Multi-tenant graph

Hi!

Out app currently is backed by an RDBMS using a column on each table to represent the Tenant-Id.

So each of our customers accesses the same App, which uses WHERE clauses to filter the tenant data.

Can you give me some advice on how this architecture could be implemented in Tigergraph?

For instance: the TenantId should be a property of each Vertex? Or there is a way to use the tenantId to create partitions and subsequently more performant the access.

Thanks,
Dan

Hi Daniel,

In your case, I think you can simply build an index on the column Tenant-Id in RDBMS to speed up.

Here’s my solution with Tigergraph:

  1. create a vertex [tenant_id] with Tenant-Id as id

  2. create another vertex [entity] with the rest columns.

  3. create an undirected edge [entity_tenant] between tenant_id and entity

  4. then write a query by activating the vertex id and traverse through the edge type [entity_tenant] (following code is not tested):

CREATE QUERY get_entity_by_tenant_id(VERTEX<tenant_id> v) FOR GRAPH MyGraph {

  init_set = {v};

  result = SELECT tgt

    FROM init_set:start-(:e)->entity:tgt;

  print result;

}

Thanks,

Do you think that approach will scale on transactional (temporal) data? (I mean: we have tenants with hundreds of millions of transactions)

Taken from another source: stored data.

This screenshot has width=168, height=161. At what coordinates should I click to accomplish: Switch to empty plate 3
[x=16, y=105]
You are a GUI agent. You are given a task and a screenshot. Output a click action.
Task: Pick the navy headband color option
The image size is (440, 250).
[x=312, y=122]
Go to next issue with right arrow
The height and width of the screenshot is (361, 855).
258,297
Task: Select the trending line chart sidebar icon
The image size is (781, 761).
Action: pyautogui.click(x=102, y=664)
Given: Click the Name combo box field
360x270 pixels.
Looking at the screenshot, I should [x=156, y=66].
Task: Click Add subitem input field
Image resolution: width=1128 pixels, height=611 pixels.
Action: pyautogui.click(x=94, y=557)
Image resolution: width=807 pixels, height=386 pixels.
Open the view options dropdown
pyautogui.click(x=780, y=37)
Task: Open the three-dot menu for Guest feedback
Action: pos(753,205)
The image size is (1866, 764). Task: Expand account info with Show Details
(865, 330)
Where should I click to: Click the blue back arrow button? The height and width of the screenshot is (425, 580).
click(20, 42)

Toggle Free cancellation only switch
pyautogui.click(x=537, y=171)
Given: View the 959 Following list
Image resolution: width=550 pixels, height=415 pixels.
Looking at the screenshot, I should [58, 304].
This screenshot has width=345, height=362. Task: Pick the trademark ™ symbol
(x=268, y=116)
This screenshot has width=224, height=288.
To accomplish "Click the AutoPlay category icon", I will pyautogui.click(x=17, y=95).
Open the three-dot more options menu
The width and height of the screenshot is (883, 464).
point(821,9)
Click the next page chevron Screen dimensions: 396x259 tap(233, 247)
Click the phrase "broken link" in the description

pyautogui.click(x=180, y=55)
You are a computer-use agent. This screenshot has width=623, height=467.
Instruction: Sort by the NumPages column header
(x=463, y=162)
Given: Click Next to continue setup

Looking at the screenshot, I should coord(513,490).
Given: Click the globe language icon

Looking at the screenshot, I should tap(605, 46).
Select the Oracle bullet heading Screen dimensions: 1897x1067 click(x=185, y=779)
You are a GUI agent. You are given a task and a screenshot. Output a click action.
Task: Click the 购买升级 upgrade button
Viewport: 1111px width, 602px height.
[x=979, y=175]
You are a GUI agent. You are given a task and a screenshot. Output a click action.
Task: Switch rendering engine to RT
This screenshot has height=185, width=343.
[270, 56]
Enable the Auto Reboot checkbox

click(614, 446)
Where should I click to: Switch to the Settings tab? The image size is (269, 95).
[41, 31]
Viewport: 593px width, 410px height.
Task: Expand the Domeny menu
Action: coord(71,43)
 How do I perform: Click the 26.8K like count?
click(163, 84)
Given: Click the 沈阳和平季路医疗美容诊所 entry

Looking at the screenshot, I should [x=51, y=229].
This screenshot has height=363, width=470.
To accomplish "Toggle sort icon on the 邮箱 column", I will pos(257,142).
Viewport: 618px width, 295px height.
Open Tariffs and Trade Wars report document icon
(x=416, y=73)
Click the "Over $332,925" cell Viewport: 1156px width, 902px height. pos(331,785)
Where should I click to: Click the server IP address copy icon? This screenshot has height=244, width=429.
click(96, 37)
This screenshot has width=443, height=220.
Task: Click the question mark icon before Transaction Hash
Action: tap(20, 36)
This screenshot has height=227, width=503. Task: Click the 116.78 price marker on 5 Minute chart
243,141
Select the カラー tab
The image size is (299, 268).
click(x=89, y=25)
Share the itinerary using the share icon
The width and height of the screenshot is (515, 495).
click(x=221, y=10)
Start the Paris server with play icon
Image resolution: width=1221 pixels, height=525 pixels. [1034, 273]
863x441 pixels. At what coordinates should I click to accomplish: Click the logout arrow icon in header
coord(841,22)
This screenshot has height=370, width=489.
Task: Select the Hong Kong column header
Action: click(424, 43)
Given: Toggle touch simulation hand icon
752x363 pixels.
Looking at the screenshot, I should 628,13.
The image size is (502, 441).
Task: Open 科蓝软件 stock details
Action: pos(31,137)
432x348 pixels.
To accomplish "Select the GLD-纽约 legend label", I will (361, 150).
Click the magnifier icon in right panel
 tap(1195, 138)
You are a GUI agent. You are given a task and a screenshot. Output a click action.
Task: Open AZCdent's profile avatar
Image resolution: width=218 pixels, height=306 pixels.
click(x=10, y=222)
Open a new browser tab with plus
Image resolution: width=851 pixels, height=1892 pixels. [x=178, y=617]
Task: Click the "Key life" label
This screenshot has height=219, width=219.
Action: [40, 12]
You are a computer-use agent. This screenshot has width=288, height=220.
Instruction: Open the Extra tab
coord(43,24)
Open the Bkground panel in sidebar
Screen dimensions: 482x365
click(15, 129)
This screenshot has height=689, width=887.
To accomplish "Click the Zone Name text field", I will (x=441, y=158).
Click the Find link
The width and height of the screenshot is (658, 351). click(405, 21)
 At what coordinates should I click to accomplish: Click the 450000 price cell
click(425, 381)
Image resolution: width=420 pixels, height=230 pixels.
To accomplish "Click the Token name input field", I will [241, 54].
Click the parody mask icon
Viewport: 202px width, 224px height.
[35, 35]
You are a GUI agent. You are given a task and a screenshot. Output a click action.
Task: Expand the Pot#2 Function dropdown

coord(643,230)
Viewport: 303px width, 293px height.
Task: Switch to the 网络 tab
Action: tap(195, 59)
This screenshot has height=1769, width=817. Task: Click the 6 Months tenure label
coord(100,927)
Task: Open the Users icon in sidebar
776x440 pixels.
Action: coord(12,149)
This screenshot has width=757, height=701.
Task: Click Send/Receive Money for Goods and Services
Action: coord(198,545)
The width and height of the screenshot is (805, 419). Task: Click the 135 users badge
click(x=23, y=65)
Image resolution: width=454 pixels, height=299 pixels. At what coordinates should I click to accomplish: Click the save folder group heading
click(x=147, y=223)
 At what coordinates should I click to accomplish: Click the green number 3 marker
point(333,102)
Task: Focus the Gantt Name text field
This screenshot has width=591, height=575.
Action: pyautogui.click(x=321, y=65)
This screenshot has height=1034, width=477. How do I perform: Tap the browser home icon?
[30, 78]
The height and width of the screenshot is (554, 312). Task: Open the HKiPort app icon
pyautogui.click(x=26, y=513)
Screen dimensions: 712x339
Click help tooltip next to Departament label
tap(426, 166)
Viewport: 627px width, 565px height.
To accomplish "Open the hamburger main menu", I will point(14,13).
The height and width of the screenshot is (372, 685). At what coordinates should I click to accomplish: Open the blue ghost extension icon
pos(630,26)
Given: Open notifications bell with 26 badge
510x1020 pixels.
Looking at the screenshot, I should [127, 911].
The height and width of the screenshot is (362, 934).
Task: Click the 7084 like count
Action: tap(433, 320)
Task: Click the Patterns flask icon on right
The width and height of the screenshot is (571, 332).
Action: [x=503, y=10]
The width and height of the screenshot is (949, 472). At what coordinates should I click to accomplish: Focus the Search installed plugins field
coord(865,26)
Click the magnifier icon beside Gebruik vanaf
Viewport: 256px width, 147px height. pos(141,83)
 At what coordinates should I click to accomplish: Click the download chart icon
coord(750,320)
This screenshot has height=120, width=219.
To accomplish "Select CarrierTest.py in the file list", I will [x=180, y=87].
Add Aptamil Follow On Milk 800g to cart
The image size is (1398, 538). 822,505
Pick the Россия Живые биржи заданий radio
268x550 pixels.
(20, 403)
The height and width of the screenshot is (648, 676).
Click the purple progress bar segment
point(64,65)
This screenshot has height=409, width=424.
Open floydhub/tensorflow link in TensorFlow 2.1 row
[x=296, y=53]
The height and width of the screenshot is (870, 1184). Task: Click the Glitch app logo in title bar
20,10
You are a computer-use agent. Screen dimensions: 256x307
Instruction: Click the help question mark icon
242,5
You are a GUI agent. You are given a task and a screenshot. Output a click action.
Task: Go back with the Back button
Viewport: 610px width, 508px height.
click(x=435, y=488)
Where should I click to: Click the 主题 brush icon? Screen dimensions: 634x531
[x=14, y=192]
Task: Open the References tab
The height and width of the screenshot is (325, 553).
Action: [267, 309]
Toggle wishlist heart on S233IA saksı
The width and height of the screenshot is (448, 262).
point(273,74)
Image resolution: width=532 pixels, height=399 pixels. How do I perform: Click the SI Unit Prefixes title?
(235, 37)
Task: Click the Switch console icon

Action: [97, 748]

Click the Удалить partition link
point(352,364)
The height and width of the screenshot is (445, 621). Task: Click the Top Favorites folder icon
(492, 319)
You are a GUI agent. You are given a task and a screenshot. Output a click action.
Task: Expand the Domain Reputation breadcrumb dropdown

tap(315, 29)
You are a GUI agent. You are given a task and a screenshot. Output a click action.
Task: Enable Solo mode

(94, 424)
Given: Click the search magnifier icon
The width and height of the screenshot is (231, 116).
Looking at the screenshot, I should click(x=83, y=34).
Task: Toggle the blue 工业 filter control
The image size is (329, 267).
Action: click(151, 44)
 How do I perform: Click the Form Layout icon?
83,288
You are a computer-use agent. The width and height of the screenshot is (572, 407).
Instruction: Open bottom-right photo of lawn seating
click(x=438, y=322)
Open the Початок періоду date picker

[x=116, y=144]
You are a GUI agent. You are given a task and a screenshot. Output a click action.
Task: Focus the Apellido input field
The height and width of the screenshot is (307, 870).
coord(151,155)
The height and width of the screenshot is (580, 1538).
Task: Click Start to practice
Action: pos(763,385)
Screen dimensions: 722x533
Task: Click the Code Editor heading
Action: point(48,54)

I understand the solution for master data, but when we get into business transactions or IoT data, the TenantId vertex would become a super-node with so many edges.

Each transaction is a vertex having several kinds of children and grandchildren, so putting the TenantId as a property on each vertex also does not seem optimal.

dan

Hi Dan,

Transaction data need to be carefully designed and handled. Or else it will created a lot of useless edges and vertices which need to be deleted periodically. Can you provide more details on how are you going to use the transaction data and how long do you prefer to store? What kind query that you are going to write on these transaction data. Then we can provide some practical suggestions on the schema design. Usually aggregation node with aggregated data on transactions is more efficient than just using transaction node.

Best Wishes,
Dan

It really depends on your query and the data.

RDBMS computes the relations on the fly by filtering and joining. Instead, graph databases store the relations in advance to speed up.

With proper schema design and query, the performance and be amazingly good.

According to my understanding, the hub-nodes can be eliminated by adding an intermediate node between [entity] and [tenant_id], for example, date. so the schema would be [entity] - [tenant_id_date_tuple] - [tenant_id]

This is a disaster for RDBMS because it introduces 1 more join, making the computational cost unacceptable. However, for TigerGraph, edge traversal is cheap and extremely fast!

Feel free to talk to our sales team to discuss your use case. :wink:

Another modeling approach can be your initial intuition, store TenantId as a property of a transaction. Simple and fast. When you need to lookup tenantId related info, just use a global variable to store them by a vertex SELECT block.

You schema looks like this

CREATE VERTEX transaction (primary_id transactionID string, TenantId int)
CREATE VERTEX tenant (primary_id TenantId int, TenantId int, attribute1 string)

CREATE GRAPH myApp(transaction, tenant)

CREATE Query test (Vertex< transaction> txn) FOR GRAPH demo {

 SumAccum<int> @@tid;
 SumAccum<String> @@att1;

 Start = {txn};
//get tenantId, store it in global accumulator @@tid.
 Result = SELECT s
        FROM Start:s
        POST-ACCUM @@tid += s.TenantId;
  
 //lookup tenant info 
  T = {tenant.*};

  T2 = SELECT t
                FROM T:t
                WHERE t.TenantId == @@tid
                POST-ACCUM @@att1 += t.attribute1 ;

 PRINT @@att1;
  PRINT Result;
        

}

As you can see, we may have billions transaction vertices, and a couple million tenant vertices. The idea is to lookup tenant info by global variable when we need.